Configuration section: `FlexBase:AI:Ollama`

```json
{
  "FlexBase": {
	"AI": {
	  "Ollama": {
		"BaseUrl": "http://localhost:11434",
		"DefaultModel": "llama3.2",
		"DefaultEmbeddingModel": "nomic-embed-text",
		"Timeout": "00:05:00"
	  }
	}
  }
}
```

## Examples (template-based)

These examples mirror the generated Query and PostBus handler templates. You do **not** register these types manually.

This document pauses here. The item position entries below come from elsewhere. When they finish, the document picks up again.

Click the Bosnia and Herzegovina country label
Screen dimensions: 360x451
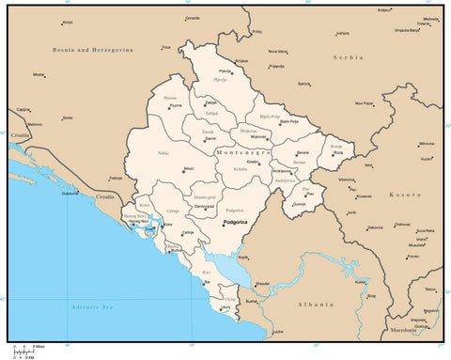[92, 50]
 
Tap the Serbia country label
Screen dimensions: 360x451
[349, 57]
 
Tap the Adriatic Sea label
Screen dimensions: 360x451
[93, 307]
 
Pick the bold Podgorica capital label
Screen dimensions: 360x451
[237, 223]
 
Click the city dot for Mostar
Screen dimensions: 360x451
[46, 75]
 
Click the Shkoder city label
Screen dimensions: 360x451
[261, 283]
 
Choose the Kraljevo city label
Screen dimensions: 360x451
[384, 9]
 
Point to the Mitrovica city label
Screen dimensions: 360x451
[427, 144]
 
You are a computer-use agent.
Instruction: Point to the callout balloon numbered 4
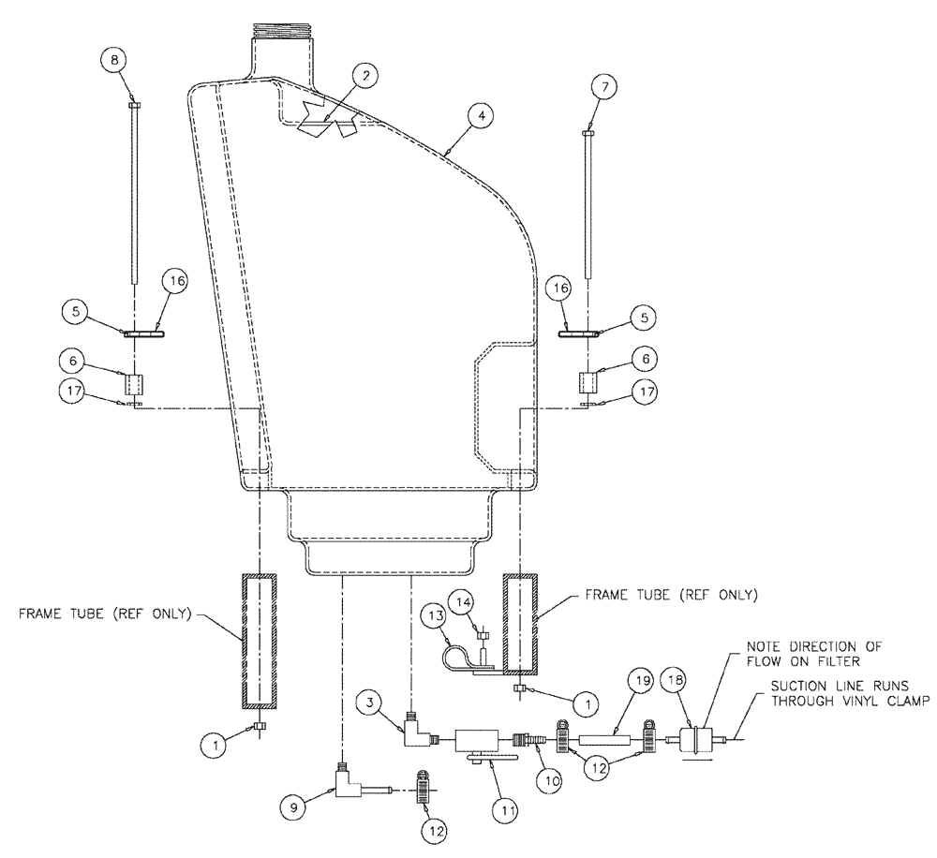(480, 115)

### Query: generate a completion

```csharp
using Microsoft.Extensions.Logging;
using Sumeru.Flex;
using System.Collections.Generic;
using System.Threading.Tasks;

namespace {YourApplication}.Queries.AI;

public class GenerateChatCompletionGetSingle : FlexiQueryBridgeAsync<ChatCompletionDto>
{
	protected readonly ILogger<GenerateChatCompletionGetSingle> _logger;
	protected readonly IFlexHost _flexHost;
	protected readonly IFlexAIProvider _aiProvider;
	protected FlexAppContextBridge _flexAppContext;
	protected GenerateChatCompletionParams _params;

	public GenerateChatCompletionGetSingle(
		ILogger<GenerateChatCompletionGetSingle> logger,
		IFlexHost flexHost,
		IFlexAIProvider aiProvider)
	{
		_logger = logger;
		_flexHost = flexHost;
		_aiProvider = aiProvider;
	}

	public virtual GenerateChatCompletionGetSingle AssignParameters(GenerateChatCompletionParams @params)
	{
		_params = @params;
		return this;
	}

	public virtual async Task<ChatCompletionDto?> Fetch()
	{
		_flexAppContext = _params.GetAppContext();

		var response = await _aiProvider.ChatAsync(new FlexAIChatRequest
		{
			Model = _params.Model,
			Messages = _params.Messages,
			Temperature = _params.Temperature,
			MaxTokens = _params.MaxTokens
		});

		return new ChatCompletionDto { Response = response.Message.Content };
	}
}

public class GenerateChatCompletionParams : DtoBridge
{
	public string? Model { get; set; }
	public List<FlexAIMessage> Messages { get; set; } = new();
	public float? Temperature { get; set; }
	public int? MaxTokens { get; set; }
}

public class ChatCompletionDto : DtoBridge
{
	public string Response { get; set; }
}
```

### PostBus handler: generate a completion

```csharp
using Microsoft.Extensions.Logging;
using Sumeru.Flex;
using System.Threading.Tasks;

namespace {YourApplication}.PostBusHandlers.AI;

public partial class GenerateChatCompletionHandler : IGenerateChatCompletionHandler
{
	protected string EventCondition = string.Empty;
	protected readonly ILogger<GenerateChatCompletionHandler> _logger;
	protected readonly IFlexHost _flexHost;
	protected readonly IFlexAIProvider _aiProvider;

	protected FlexAppContextBridge? _flexAppContext;

	public GenerateChatCompletionHandler(
		ILogger<GenerateChatCompletionHandler> logger,
		IFlexHost flexHost,
		IFlexAIProvider aiProvider)
	{
		_logger = logger;
		_flexHost = flexHost;
		_aiProvider = aiProvider;
	}

	public virtual async Task Execute(GenerateChatCompletionCommand cmd, IFlexServiceBusContext serviceBusContext)
	{
		_flexAppContext = cmd.Dto.GetAppContext();  //do not remove this line

		var response = await _aiProvider.ChatAsync(new FlexAIChatRequest
		{
			Model = cmd.Dto.Model,
			Messages = cmd.Dto.Messages,
			Temperature = cmd.Dto.Temperature,
			MaxTokens = cmd.Dto.MaxTokens
		});

		cmd.Dto.Response = response.Message.Content;
		await this.Fire(EventCondition, serviceBusContext);
	}
}
```

## Provider considerations

* **Local runtime**: make sure Ollama is running and the model is pulled (`ollama pull llama3.2`, `ollama pull nomic-embed-text`).
* **Token usage**: usage/tokens are often unavailable from local providers; treat them as “best effort”.
* **Capacity**: CPU/GPU saturation is the common bottleneck; keep concurrency conservative for stable latency.